Myths About Making a Will
Shockingly, a third of adults in the UK die without having made a Will. In this article, we dispel a few common myths about the process, to convince those of you without one, to get in touch today and book a free consultation.
MYTH: Making a Will is a long and complicated process
The idea that making a Will interrupts people’s busy lives by requiring complex paperwork about assets and taking a long time to complete is incorrect. The truth is, drawing one up is a simple process which can take as little as a couple of weeks from start to finish, depending on how complex your situation is. Solicitors understand that clients may have other priorities and may not have the latest details of finances at their fingertips, so the process is made as efficient and straightforward as possible.
MYTH: Making a Will is very expensive
A straightforward Will at Gross & Co Solicitors costs £250.00 plus VAT. If your circumstances are more complicated, you will be able to speak to a solicitor to find out and get an idea of the fees before you commit. There are cheaper options available, such as doing it yourself online, but you will gain peace of mind and guarantee that it is drawn up correctly by using a solicitor or Chartered Legal Executive. There is often no substitute for being able to talk about what you want face to face.

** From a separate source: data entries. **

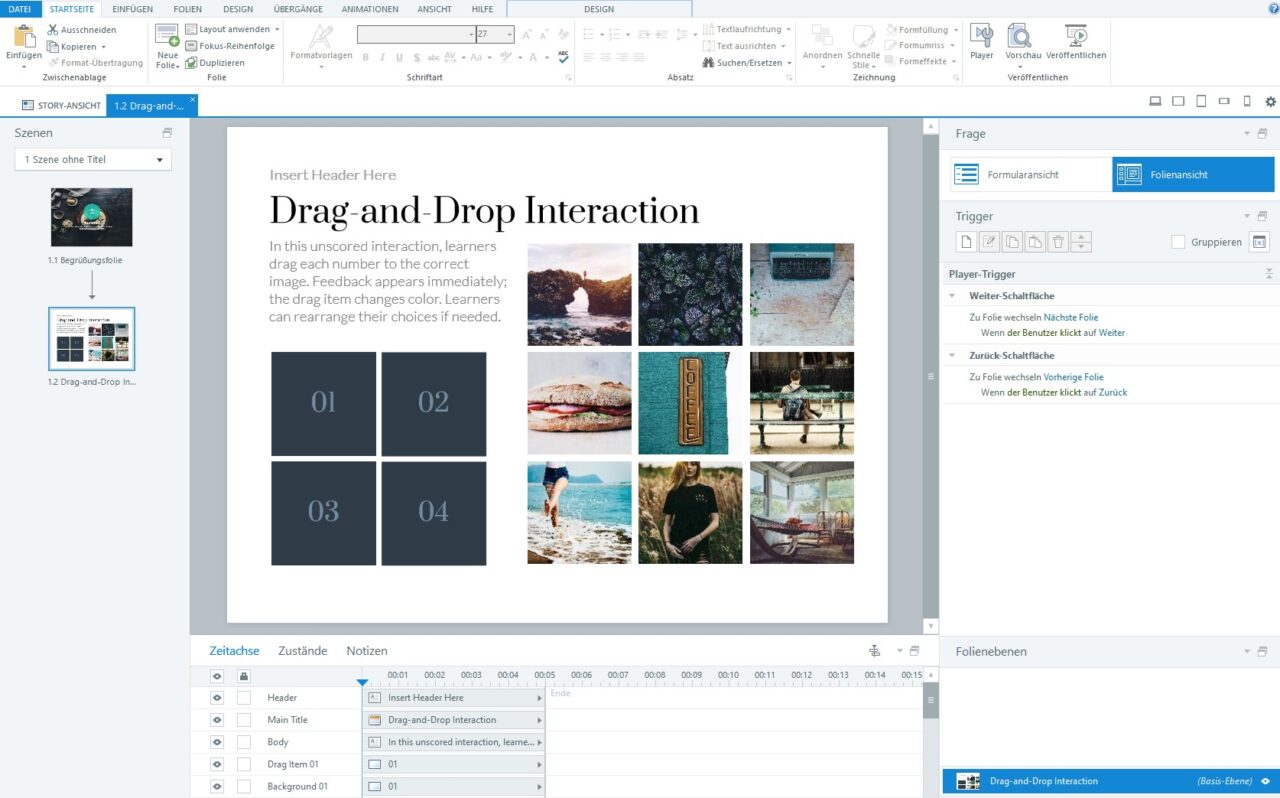Open the Player settings icon
Screen dimensions: 1280x798
point(981,40)
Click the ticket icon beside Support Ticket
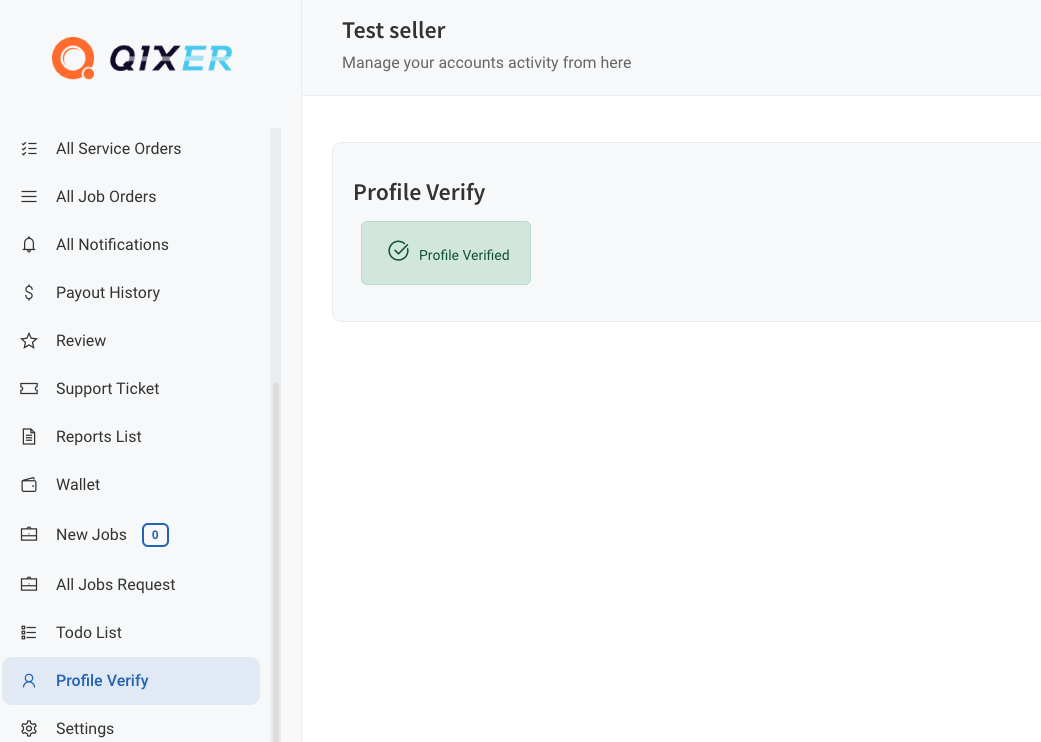The height and width of the screenshot is (742, 1041). [29, 389]
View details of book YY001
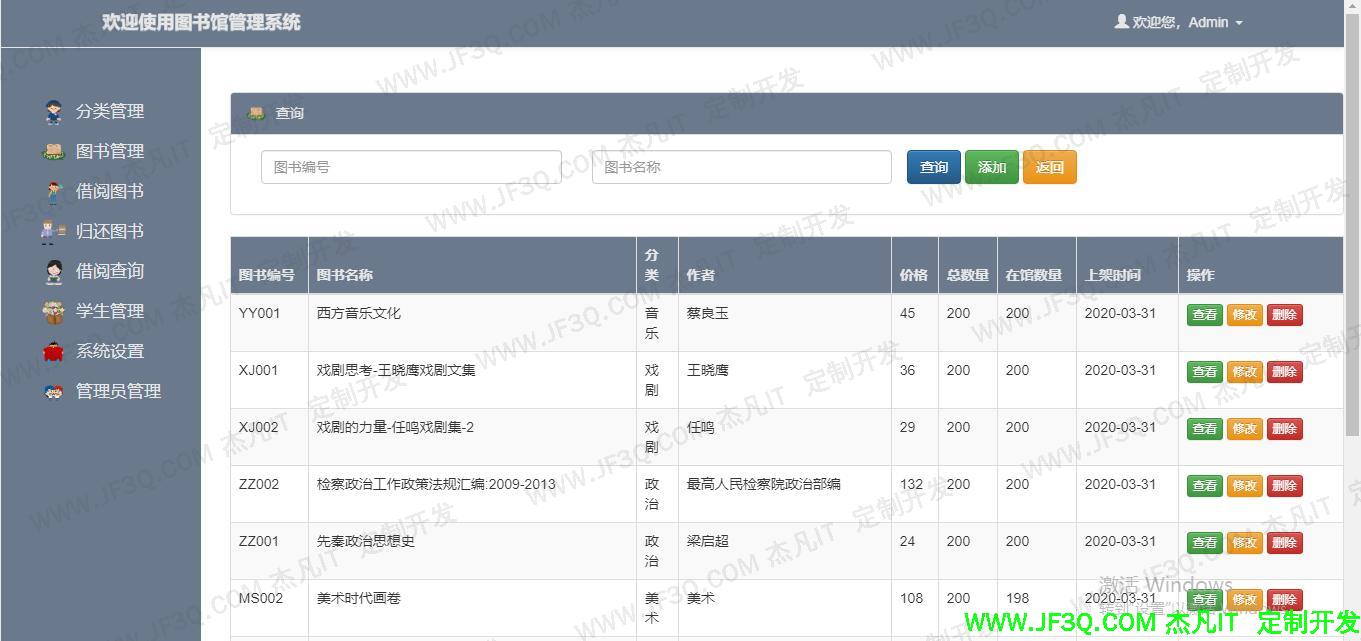Screen dimensions: 1361x641 pyautogui.click(x=1204, y=315)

MYTH: I’m too young to be making a Will
Often seen as a morbid subject, making a Will is actually considered as a good way to plan for the future. If you are over 18 years old, own reasonably substantial assets (e.g. house, business interests, inheritance), and/or have embarked on marriage and children, it is advisable to write one up. It will offer you satisfaction that your loved ones will be looked after following your death and that your assets will pass to who you wish. You should amend it when you experience any major life changes and also review it regularly, around every three to five years.
MYTH: I don’t need to make a Will, my spouse will receive everything
It is true that your spouse will be first in line to receive your financial assets and possessions, but the amount will depend on the size of your estate. Currently under the rules of intestacy (which apply where you leave no Will), your personal possessions and most jointly held assets will be given to your spouse, but only a fraction of your other assets. These will be divided between your children and possibly other members of the family. Your spouse or civil partner will receive the first £250,000 of the net value of your estate. After that, the remainder is divided, your spouse or civil partner receiving one half and the other half being divided equally between your children. If you do not wish your assets to be distributed like this, it is best to draw up a Will.

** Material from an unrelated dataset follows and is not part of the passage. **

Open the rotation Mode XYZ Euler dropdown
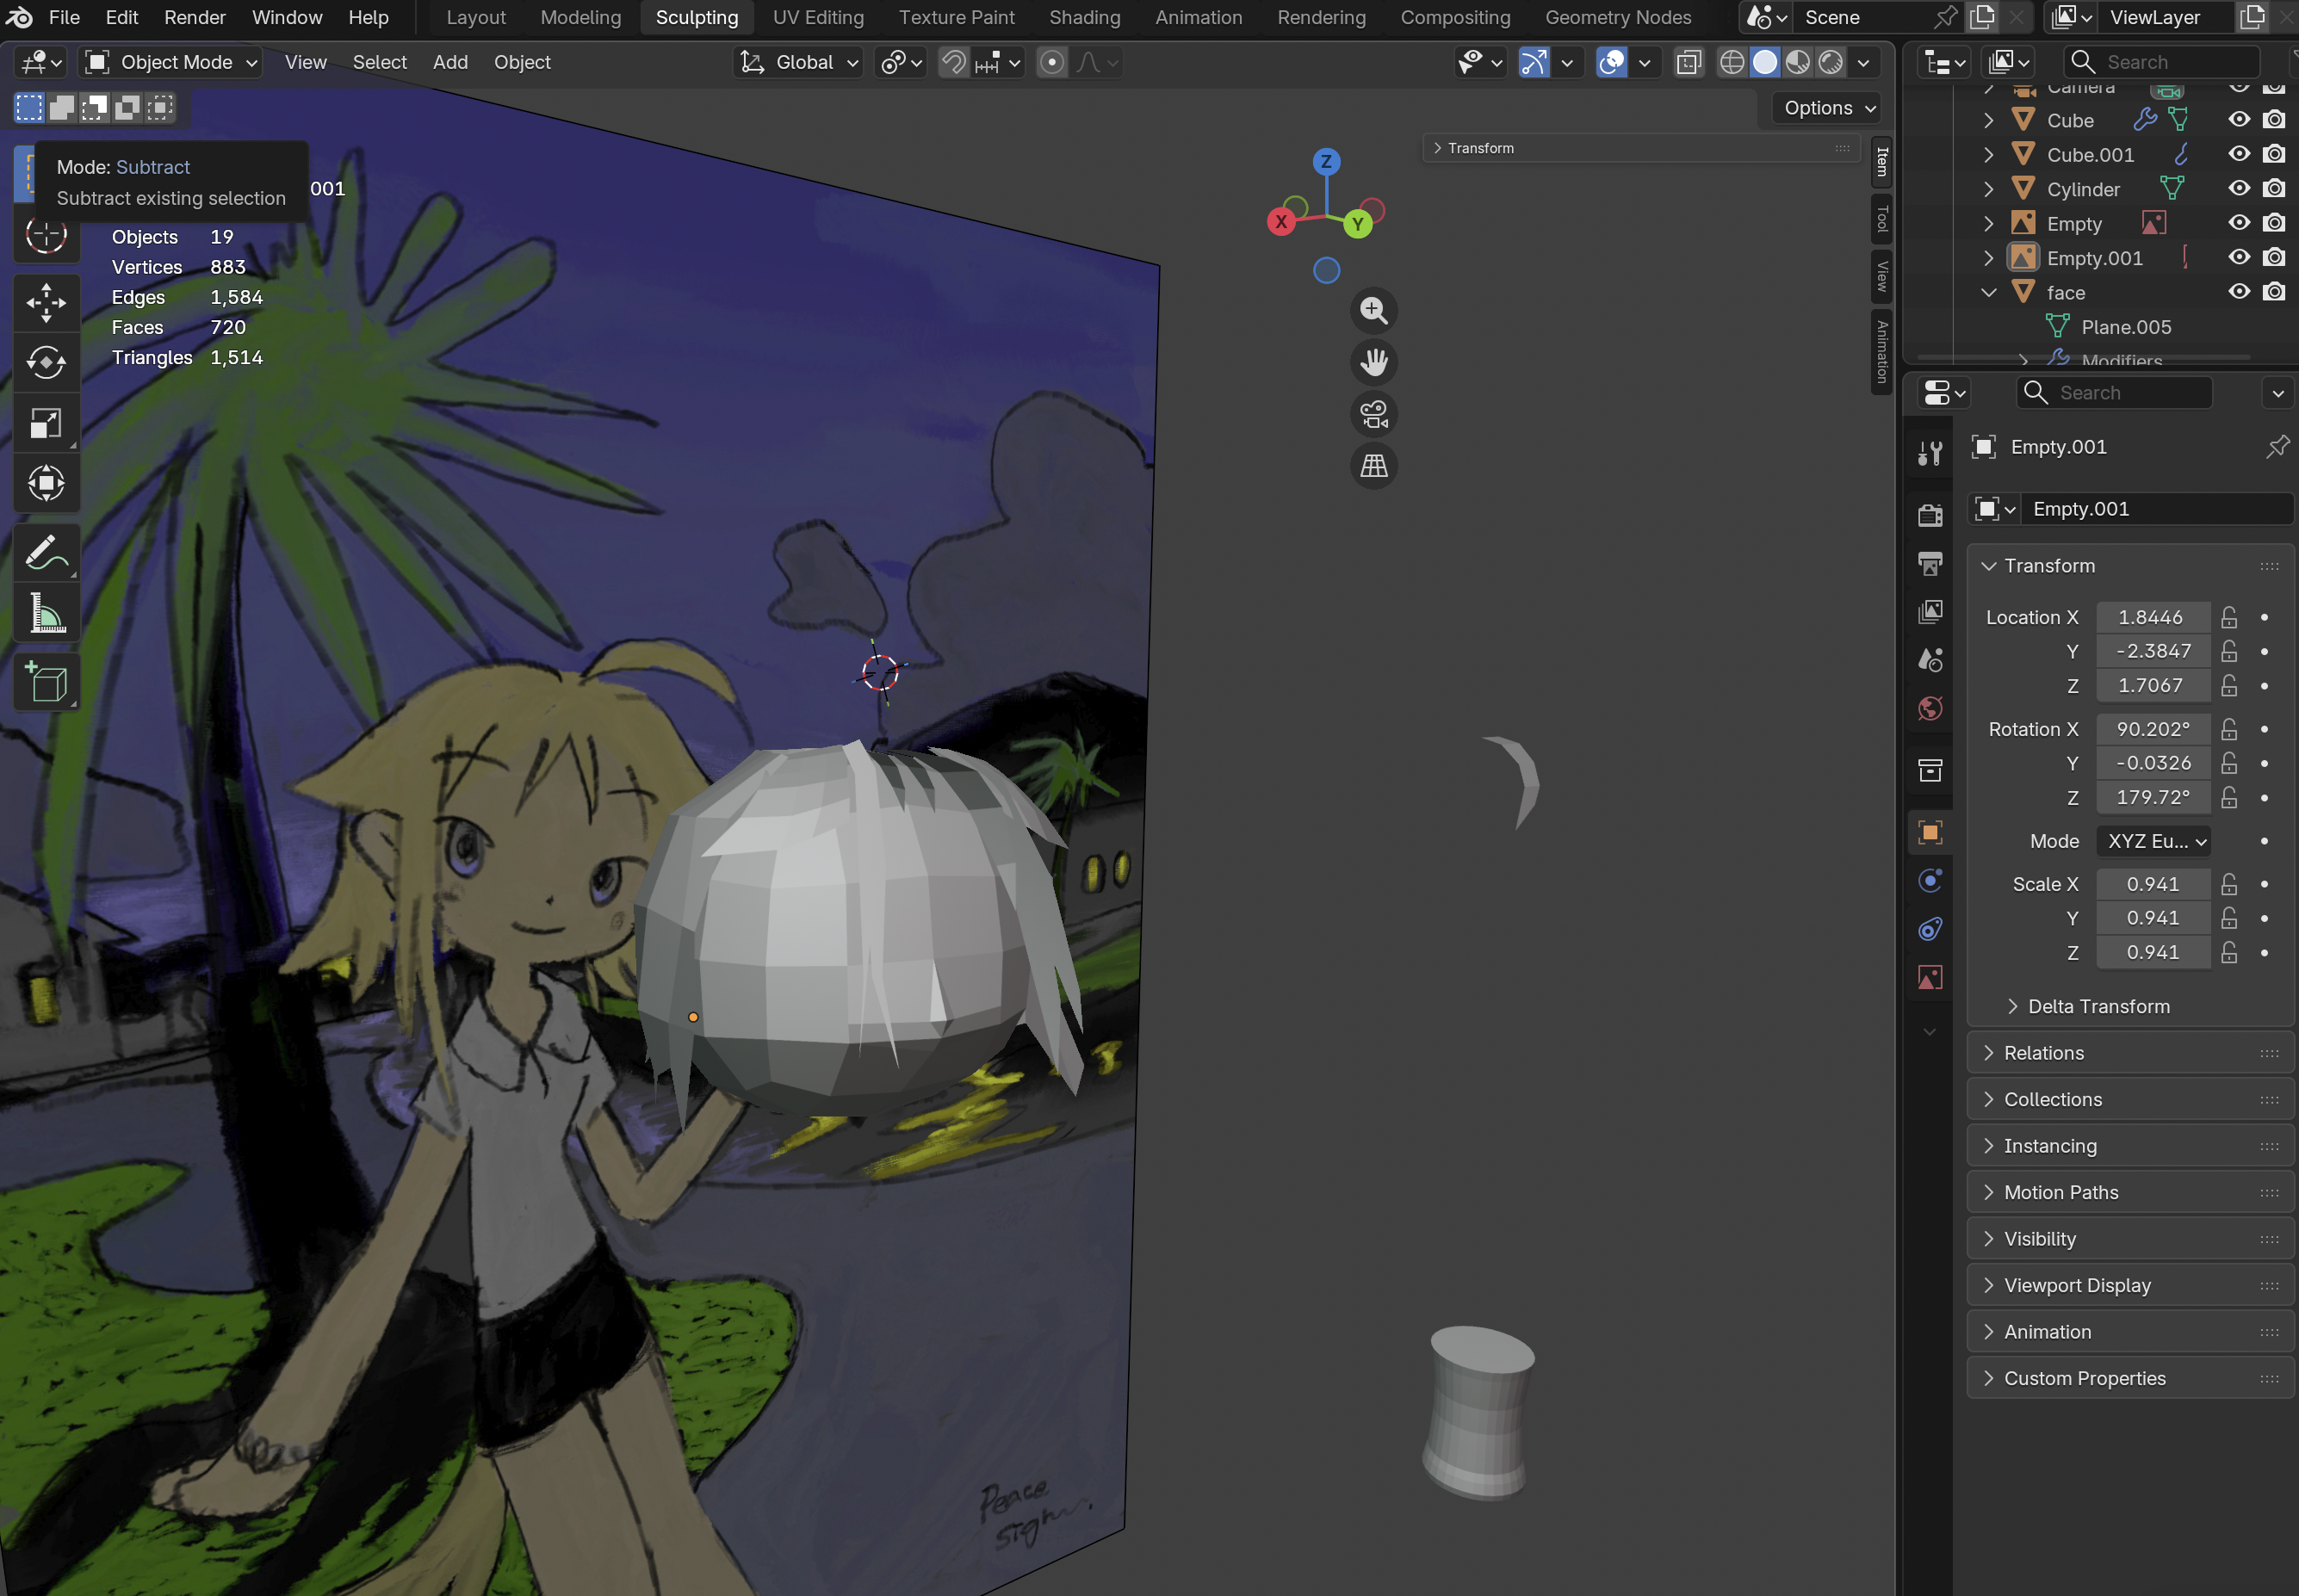 [x=2154, y=841]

MYTH: Your debt is eradicated once you die
Unfortunately, this is not true. Whether it’s a mortgage, a loan or a credit card bill, it ideally needs to be paid off before you die, but if it remains, the outstanding debt will be settled from the assets that you leave in your estate. If the estate value is insufficient to pay the full amount, the debts are likely to be dealt with according to the rules of bankruptcy. There may be special rules for debts that are held jointly with your spouse who may remain responsible for them. Expert advice should be sought in these situations.